DATA SHOWN:

= Beginning of Section =

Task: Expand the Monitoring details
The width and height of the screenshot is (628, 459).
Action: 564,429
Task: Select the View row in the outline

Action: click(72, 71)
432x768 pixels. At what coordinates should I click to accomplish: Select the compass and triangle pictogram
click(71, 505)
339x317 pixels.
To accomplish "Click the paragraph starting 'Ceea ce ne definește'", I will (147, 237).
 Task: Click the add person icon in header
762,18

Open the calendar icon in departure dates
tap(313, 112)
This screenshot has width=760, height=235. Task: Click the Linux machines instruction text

= End of Section =

TRY IT: Copy, exactly and with nothing added, the lines from the one containing "432x768 pixels. At" through the end of the records.

OUTPUT BELOW:
432x768 pixels. At what coordinates should I click to accomplish: Select the compass and triangle pictogram
click(71, 505)
339x317 pixels.
To accomplish "Click the paragraph starting 'Ceea ce ne definește'", I will (147, 237).
 Task: Click the add person icon in header
762,18

Open the calendar icon in departure dates
tap(313, 112)
This screenshot has width=760, height=235. Task: Click the Linux machines instruction text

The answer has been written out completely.